Record extracts:
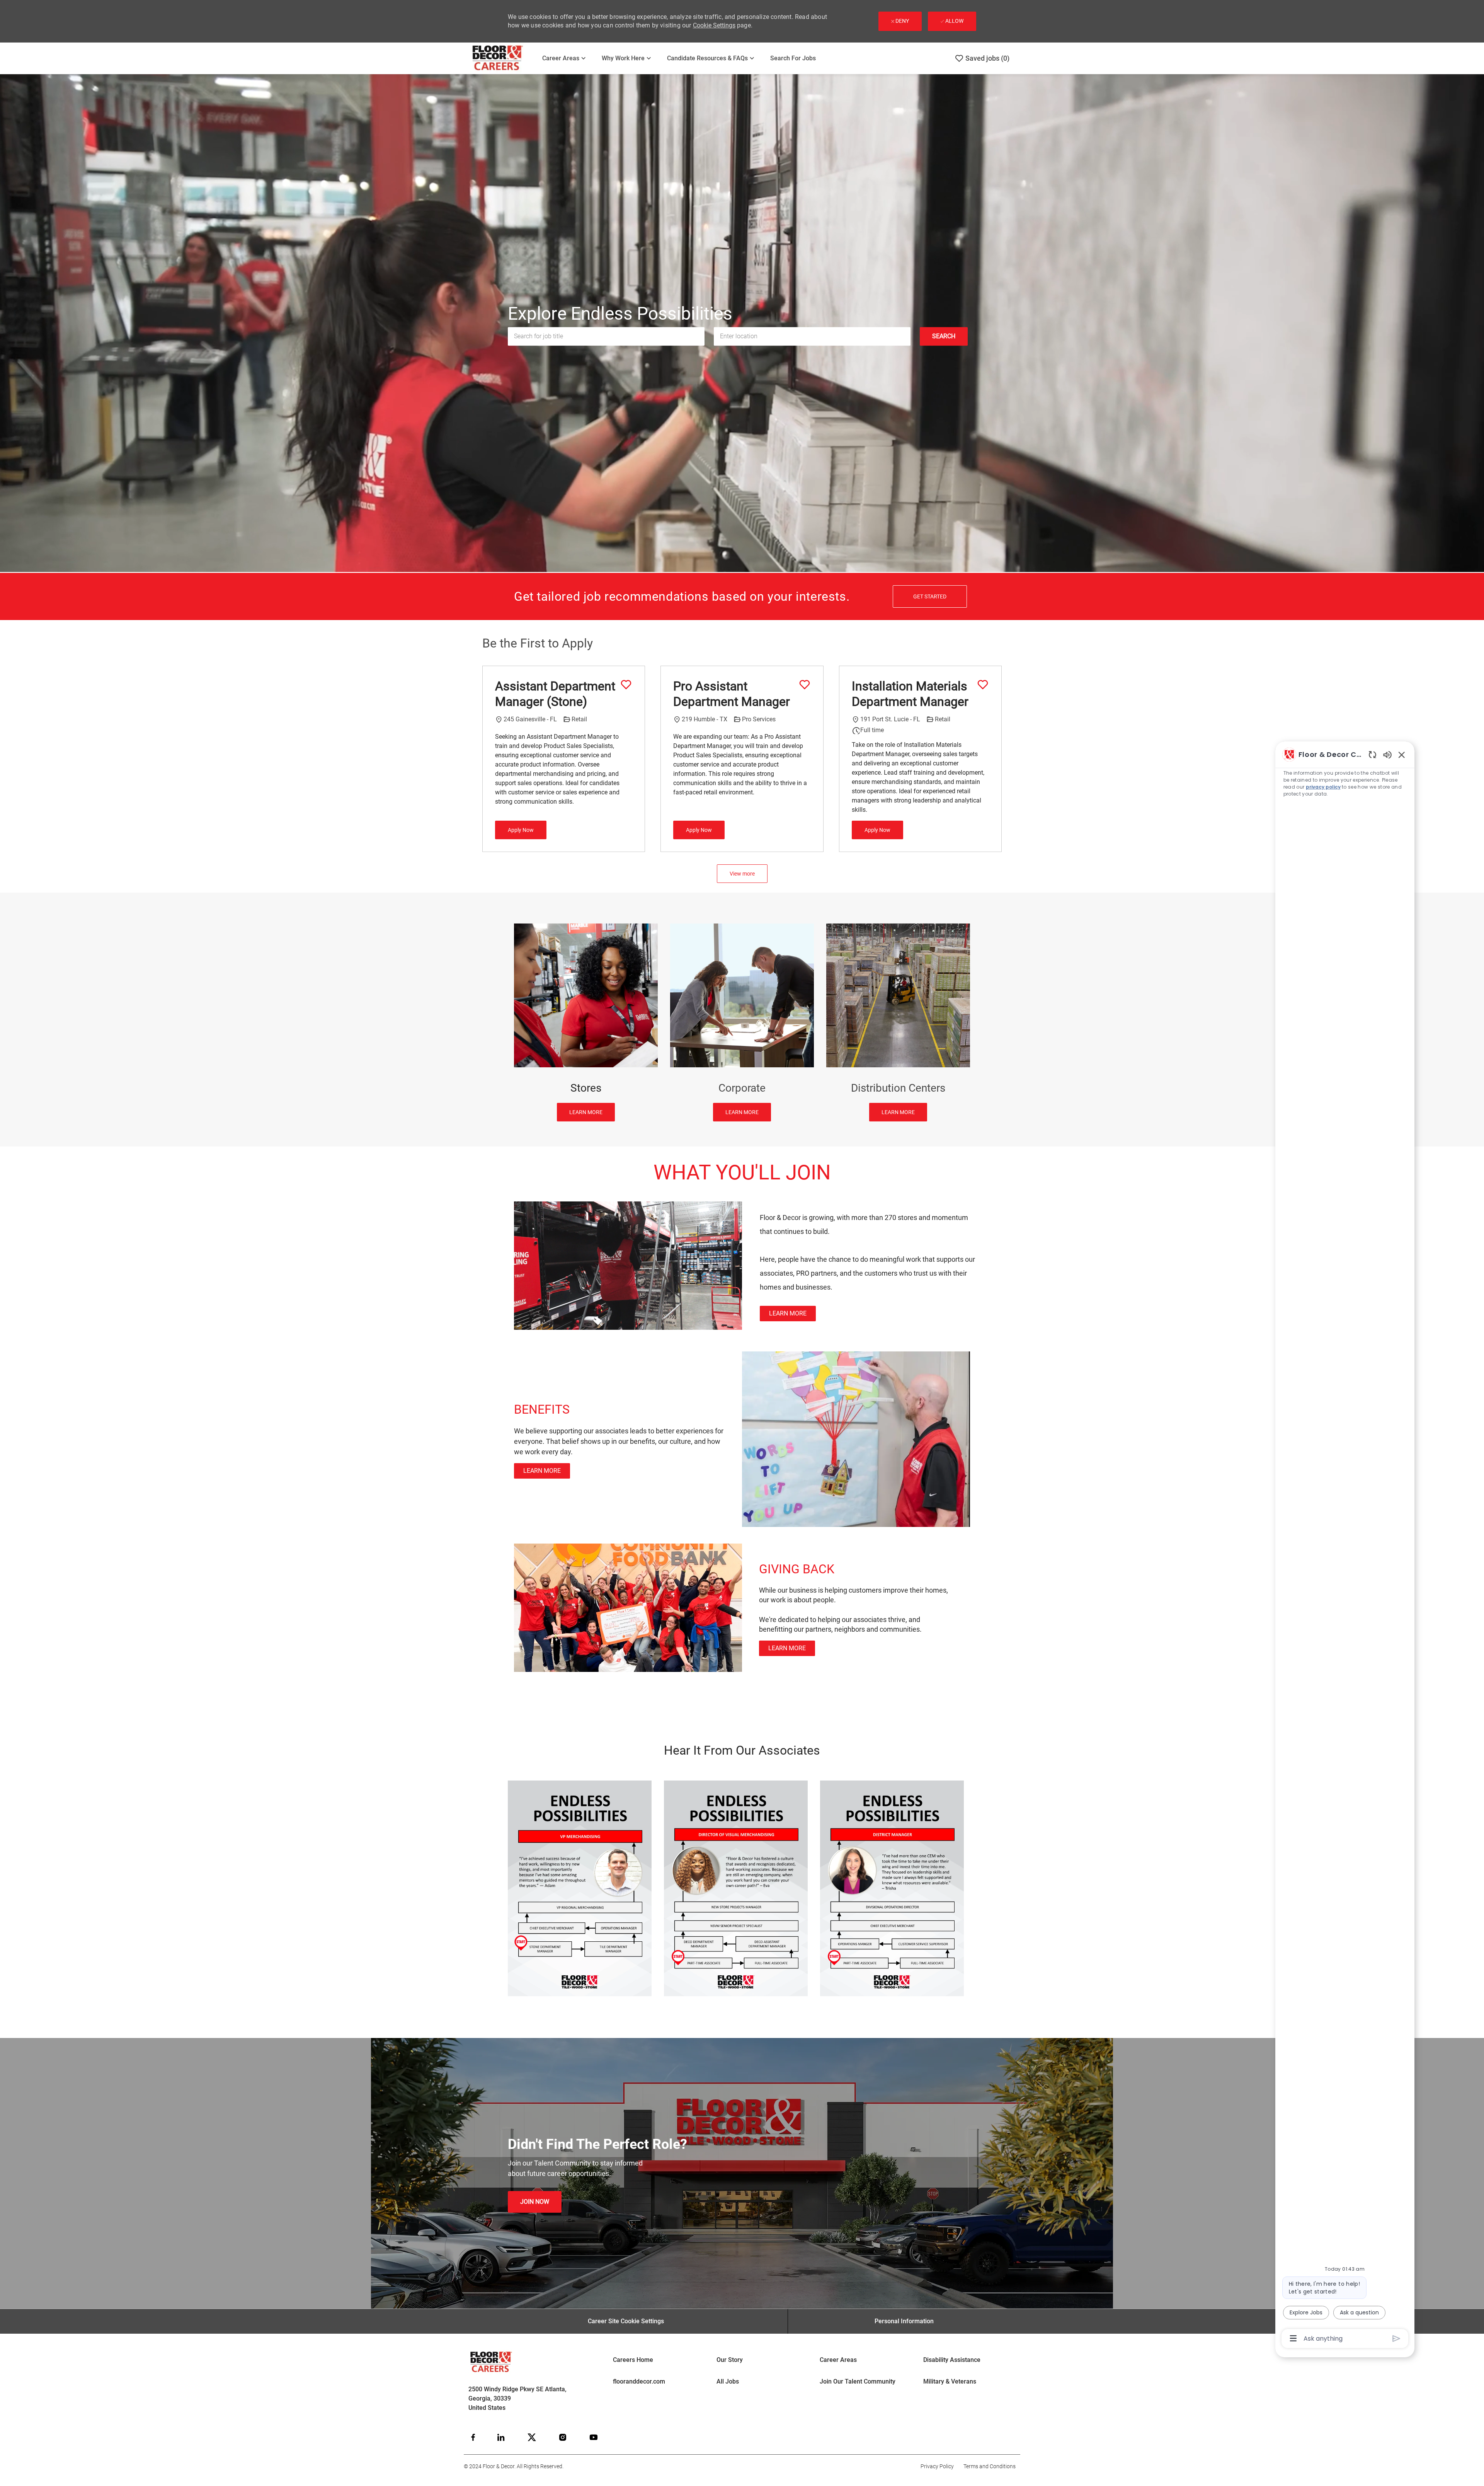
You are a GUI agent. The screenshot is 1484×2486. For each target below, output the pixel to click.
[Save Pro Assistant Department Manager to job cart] (804, 684)
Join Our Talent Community (857, 2381)
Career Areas (838, 2359)
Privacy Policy (937, 2466)
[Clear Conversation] (1372, 754)
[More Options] (1293, 2338)
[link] (788, 1313)
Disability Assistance (951, 2359)
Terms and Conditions (989, 2466)
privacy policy (1323, 787)
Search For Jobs (793, 58)
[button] (944, 336)
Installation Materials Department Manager (910, 694)
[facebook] (473, 2437)
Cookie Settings (714, 25)
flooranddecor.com (639, 2381)
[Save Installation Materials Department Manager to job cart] (983, 684)
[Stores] (586, 1023)
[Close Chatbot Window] (1402, 754)
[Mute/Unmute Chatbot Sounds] (1387, 754)
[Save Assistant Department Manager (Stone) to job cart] (626, 684)
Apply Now (521, 830)
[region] (1344, 1546)
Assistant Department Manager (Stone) (555, 694)
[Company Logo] (502, 58)
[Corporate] (742, 1023)
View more (742, 874)
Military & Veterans (949, 2381)
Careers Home (633, 2359)
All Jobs (727, 2381)
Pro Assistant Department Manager (731, 694)
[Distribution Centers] (898, 1023)
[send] (1396, 2338)
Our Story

What is needed:
Print all the lines above exactly as they are, but without the pictures.

Problem solution:
You are a GUI agent. The screenshot is 1484×2486. For each target below, output the pixel to click.
[Save Pro Assistant Department Manager to job cart] (804, 684)
Join Our Talent Community (857, 2381)
Career Areas (838, 2359)
Privacy Policy (937, 2466)
[Clear Conversation] (1372, 754)
[More Options] (1293, 2338)
[link] (788, 1313)
Disability Assistance (951, 2359)
Terms and Conditions (989, 2466)
privacy policy (1323, 787)
Search For Jobs (793, 58)
[button] (944, 336)
Installation Materials Department Manager (910, 694)
[facebook] (473, 2437)
Cookie Settings (714, 25)
flooranddecor.com (639, 2381)
[Save Installation Materials Department Manager to job cart] (983, 684)
[Stores] (586, 1023)
[Close Chatbot Window] (1402, 754)
[Mute/Unmute Chatbot Sounds] (1387, 754)
[Save Assistant Department Manager (Stone) to job cart] (626, 684)
Apply Now (521, 830)
[region] (1344, 1546)
Assistant Department Manager (Stone) (555, 694)
[Company Logo] (502, 58)
[Corporate] (742, 1023)
View more (742, 874)
Military & Veterans (949, 2381)
Careers Home (633, 2359)
All Jobs (727, 2381)
Pro Assistant Department Manager (731, 694)
[Distribution Centers] (898, 1023)
[send] (1396, 2338)
Our Story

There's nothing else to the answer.